## Work to complete:
Every line from the one bearing "Task: Open the GIF picker icon" through the last line of the records below is to be output exactly, and no other line; leave out the pictures.
Supplied records below:
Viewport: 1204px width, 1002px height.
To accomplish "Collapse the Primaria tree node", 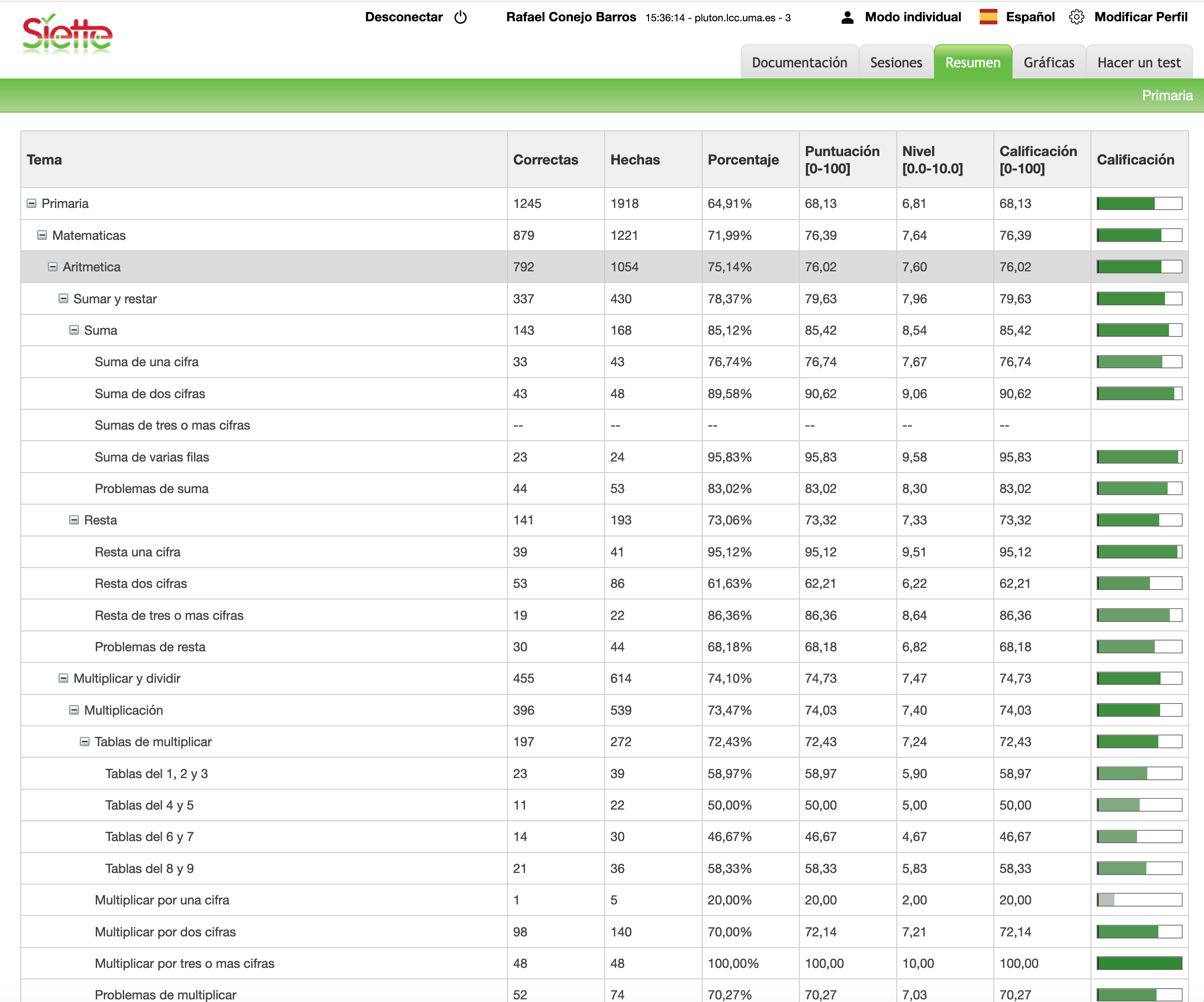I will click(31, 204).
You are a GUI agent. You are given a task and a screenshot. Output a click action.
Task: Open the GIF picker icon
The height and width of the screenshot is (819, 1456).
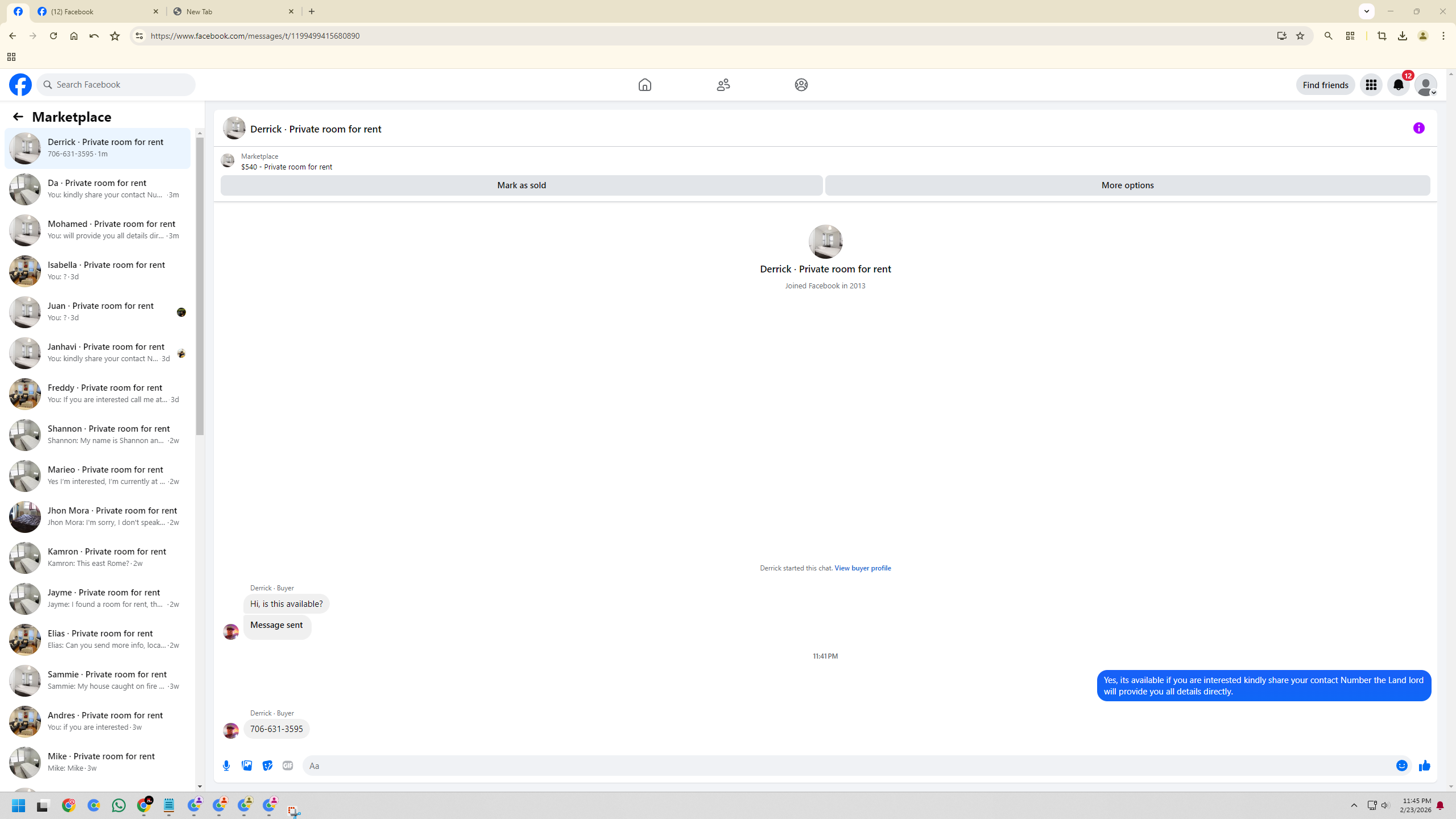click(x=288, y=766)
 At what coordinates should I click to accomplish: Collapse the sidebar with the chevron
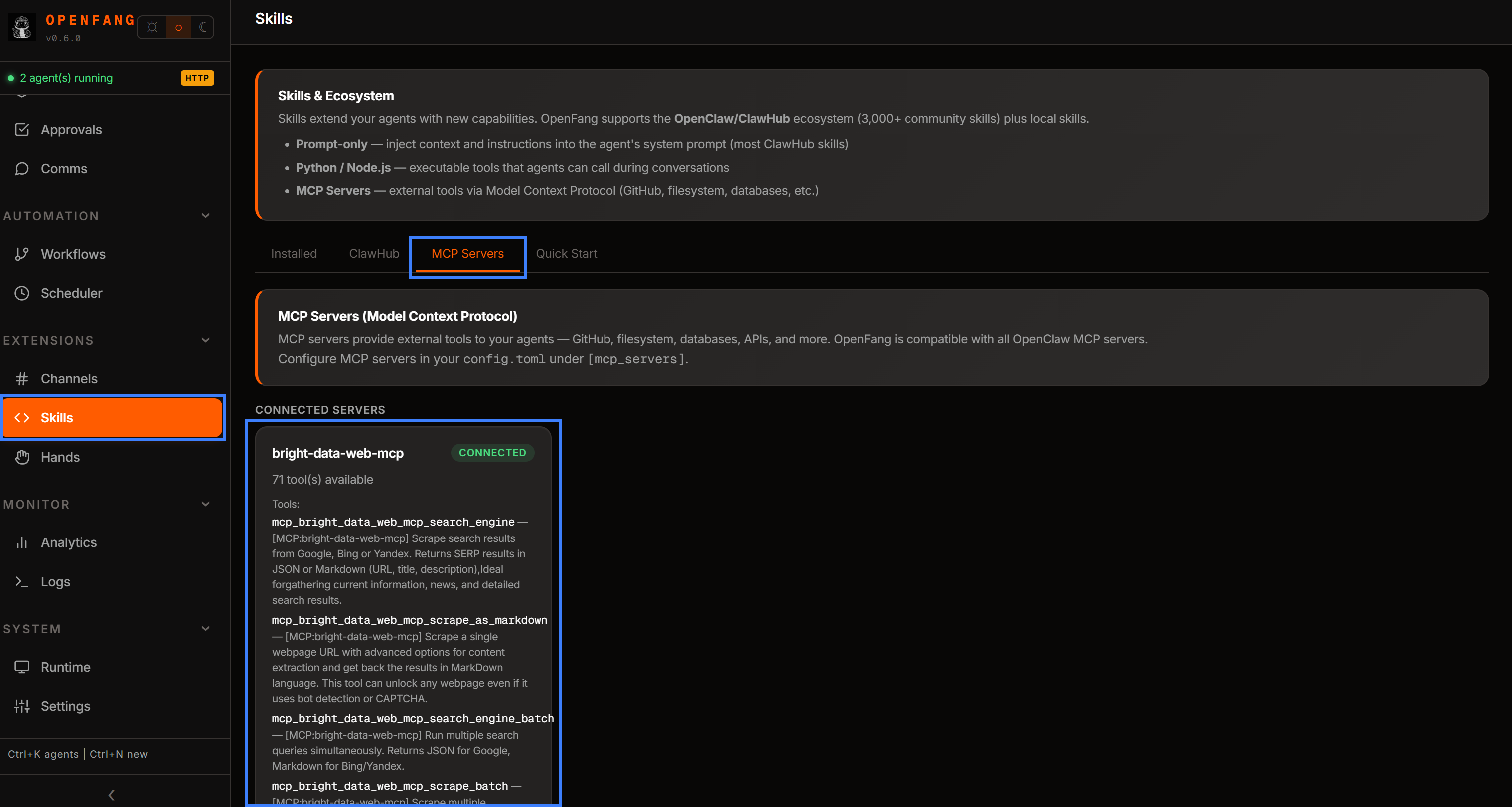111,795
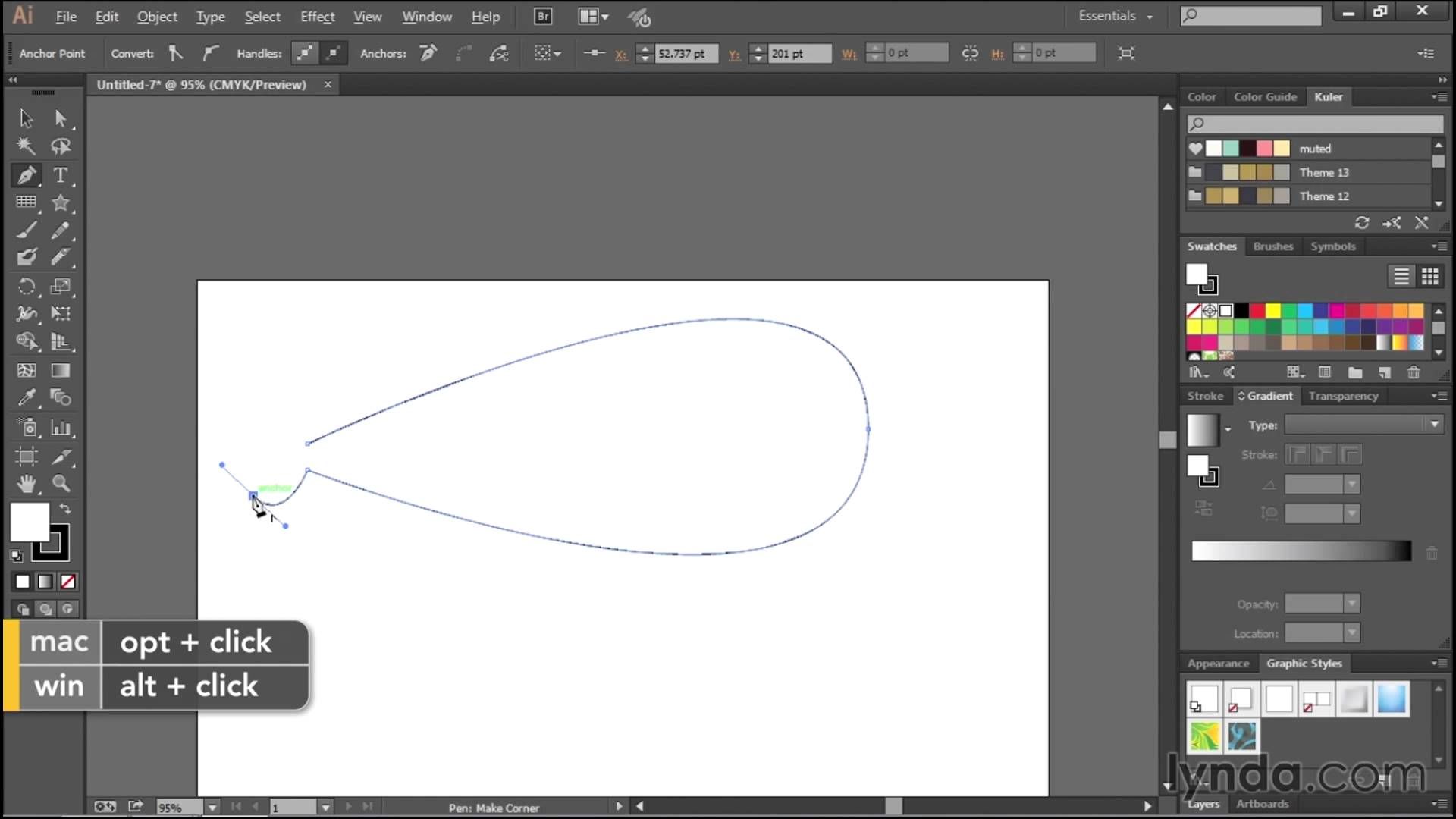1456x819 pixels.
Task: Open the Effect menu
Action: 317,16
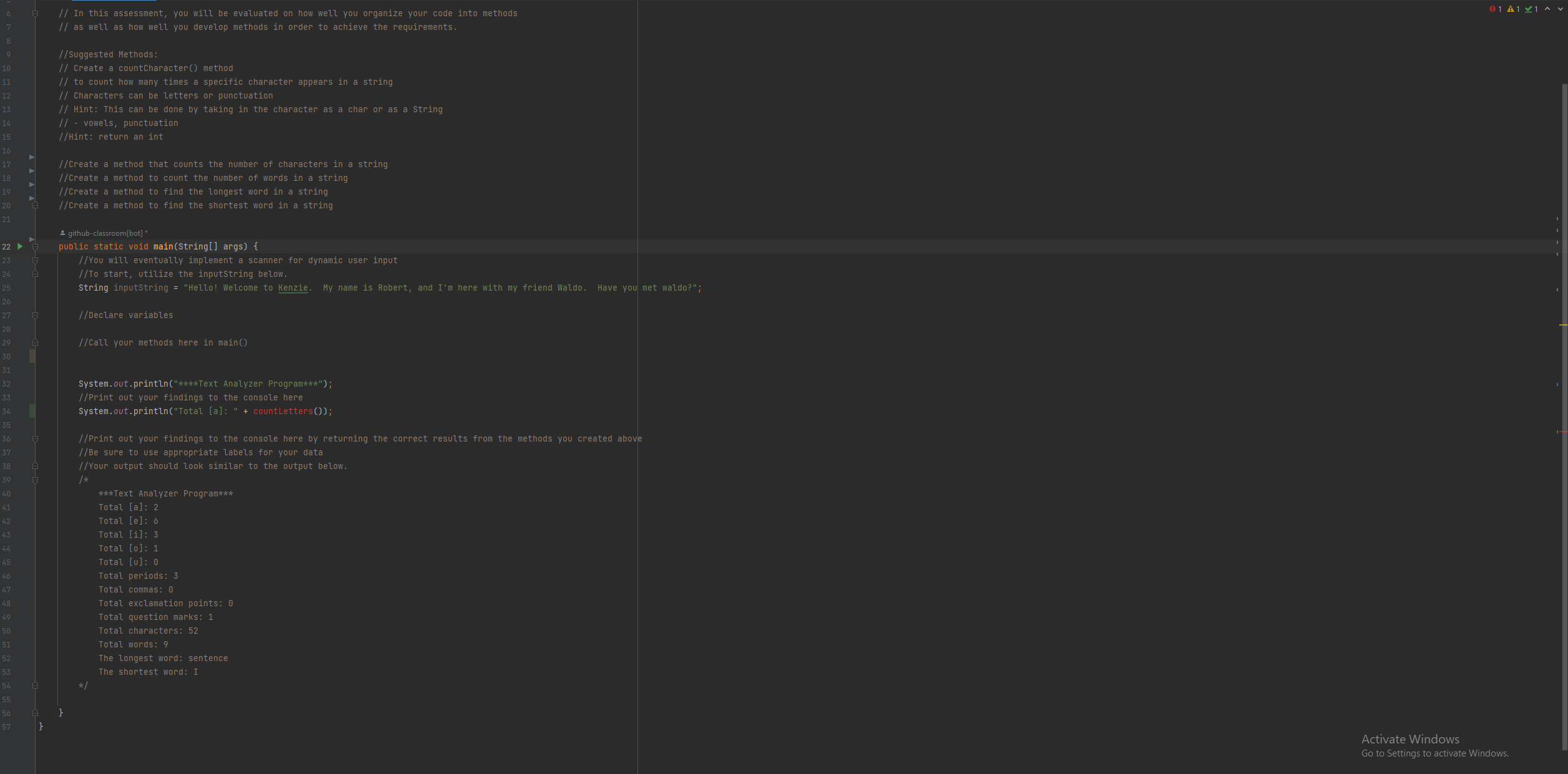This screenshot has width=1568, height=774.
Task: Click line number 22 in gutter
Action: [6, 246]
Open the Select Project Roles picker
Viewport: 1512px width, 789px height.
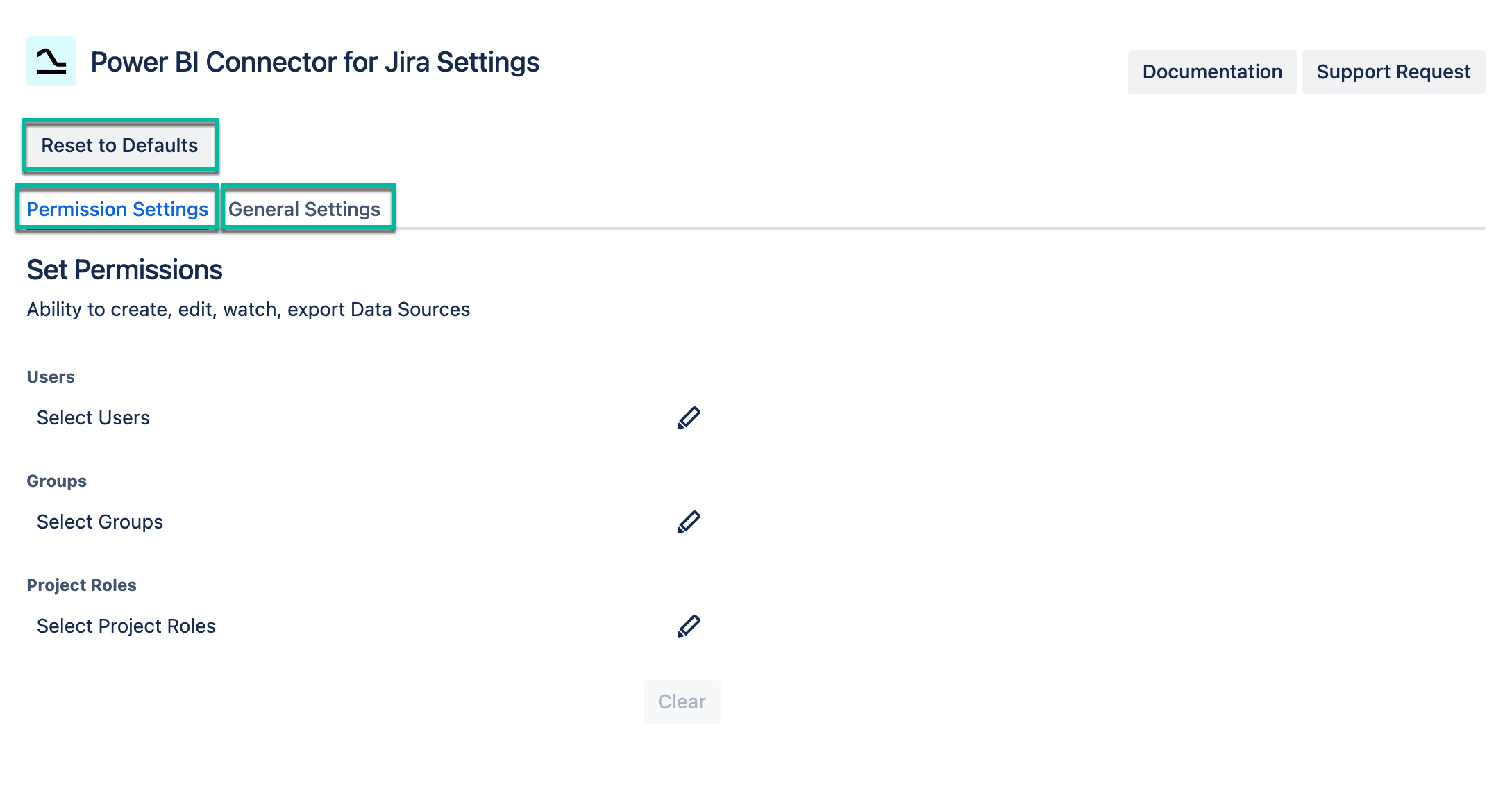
End of Supplied records.
## Output of the task:
Task: Open the GIF picker icon
The height and width of the screenshot is (819, 1456).
click(x=288, y=766)
 At what coordinates should I click to accomplish: Collapse the sidebar with the chevron
111,795
1456x819 pixels.
Task: Open the Effect menu
Action: 317,16
This screenshot has width=1568, height=774.
Task: Click line number 22 in gutter
Action: [6, 246]
Open the Select Project Roles picker
Viewport: 1512px width, 789px height.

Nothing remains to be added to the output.